Interpretive Summary: Defensins are known to have antimicrobial activity. Recently, however, they have been shown to play other roles in host defense. For example, they have the ability to alter the adaptive immune response. In the present study, we show that defensins induce unique immune responses when co-administered with a protein antigen. The results suggest that it may be possible to modify the host immune response to vaccines by co-administration of specific defensins. It might therefore be possible to skew the immune response in a desirable direction.

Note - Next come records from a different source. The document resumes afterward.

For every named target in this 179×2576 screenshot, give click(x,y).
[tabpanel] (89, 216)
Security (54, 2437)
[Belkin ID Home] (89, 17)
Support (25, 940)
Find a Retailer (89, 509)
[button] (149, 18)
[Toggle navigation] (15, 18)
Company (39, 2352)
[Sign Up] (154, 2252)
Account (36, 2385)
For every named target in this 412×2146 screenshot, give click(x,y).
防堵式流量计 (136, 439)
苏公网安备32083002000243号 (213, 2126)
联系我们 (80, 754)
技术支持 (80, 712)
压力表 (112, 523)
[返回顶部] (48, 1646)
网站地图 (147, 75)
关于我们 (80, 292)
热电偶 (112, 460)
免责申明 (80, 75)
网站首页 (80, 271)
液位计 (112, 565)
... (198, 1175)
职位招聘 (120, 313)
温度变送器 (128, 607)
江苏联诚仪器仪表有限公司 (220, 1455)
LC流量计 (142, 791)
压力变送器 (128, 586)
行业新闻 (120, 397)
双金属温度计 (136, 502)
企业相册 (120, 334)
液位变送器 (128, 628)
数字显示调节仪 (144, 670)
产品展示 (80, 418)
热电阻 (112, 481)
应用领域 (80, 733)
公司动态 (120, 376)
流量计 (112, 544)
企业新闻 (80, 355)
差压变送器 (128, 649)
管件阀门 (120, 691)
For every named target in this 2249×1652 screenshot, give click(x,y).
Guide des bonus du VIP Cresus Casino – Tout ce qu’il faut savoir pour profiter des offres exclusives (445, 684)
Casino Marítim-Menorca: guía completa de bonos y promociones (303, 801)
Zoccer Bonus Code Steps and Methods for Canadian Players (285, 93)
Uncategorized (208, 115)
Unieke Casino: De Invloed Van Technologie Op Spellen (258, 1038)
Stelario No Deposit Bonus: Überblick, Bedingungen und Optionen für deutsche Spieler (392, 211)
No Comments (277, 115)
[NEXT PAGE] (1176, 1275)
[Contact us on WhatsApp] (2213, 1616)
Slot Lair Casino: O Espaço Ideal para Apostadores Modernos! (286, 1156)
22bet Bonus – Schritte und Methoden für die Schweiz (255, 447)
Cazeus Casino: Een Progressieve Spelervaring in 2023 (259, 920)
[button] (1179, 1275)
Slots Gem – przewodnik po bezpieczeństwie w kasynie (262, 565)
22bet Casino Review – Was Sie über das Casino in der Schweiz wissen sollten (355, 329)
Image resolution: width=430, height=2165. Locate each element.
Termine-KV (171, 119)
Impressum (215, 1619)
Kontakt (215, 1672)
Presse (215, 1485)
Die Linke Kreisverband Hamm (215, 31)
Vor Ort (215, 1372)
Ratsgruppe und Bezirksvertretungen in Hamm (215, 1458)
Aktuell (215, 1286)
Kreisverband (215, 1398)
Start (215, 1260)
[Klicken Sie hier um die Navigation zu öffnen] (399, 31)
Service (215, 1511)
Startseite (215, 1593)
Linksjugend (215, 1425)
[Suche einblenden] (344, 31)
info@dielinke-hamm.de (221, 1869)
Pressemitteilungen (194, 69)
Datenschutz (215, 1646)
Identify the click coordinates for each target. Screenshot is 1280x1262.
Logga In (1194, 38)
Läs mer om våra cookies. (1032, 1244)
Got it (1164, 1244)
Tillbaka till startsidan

Technical Abstract: The severity of periodontal disease is dependent on a combination of host, microbial agent and environmental factors. One strong correlate related to periodontal disease pathogenesis is the immune status of the host. Here we show that human neutrophil peptide (HNP) defensins or human beta-defensins (HBD), co-administered intranasally with the antigen ovalbumin (OVA), induce unique immune responses that if used with microbial antigens may have the potential to hinder the pathogenesis of periodontal disease. C57BL/6 mice were immunized intranasally with phosphate buffered saline (PBS) containing 1 microgram HNP-1, HNP-2, HBD1 or HBD2 with and without 50 micrograms OVA. At 21 days, isotypes and subclasses of OVA-specific antibodies were determined in saliva, serum, nasal wash, bronchoalveolar lavage fluid, and fecal extracts. OVA-stimulated splenic lymphoid cell cultures from immunized mice were assessed for interferon (IFN)-gamma, Interleukin (IL)-4 and IL-10. In comparison with mice immunized with only OVA, HNP-1 and HBD2 induced significantly higher (P<0.05) OVA-specific serum IgG, lower, but not significant, serum IgM and significantly lower (P<0.05) IFN-gamma. In contrast, HNP-2 induced low OVA-specific serum IgG and higher, but not significant, serum IgM. HBD1 induced significantly higher (P<0.05) OVA-specific serum IgG, higher, but not significant, serum IgM, and significantly higher (P<0.05) IL-10. The elevated serum IgG subclasses contained IgG1 and IgG2b.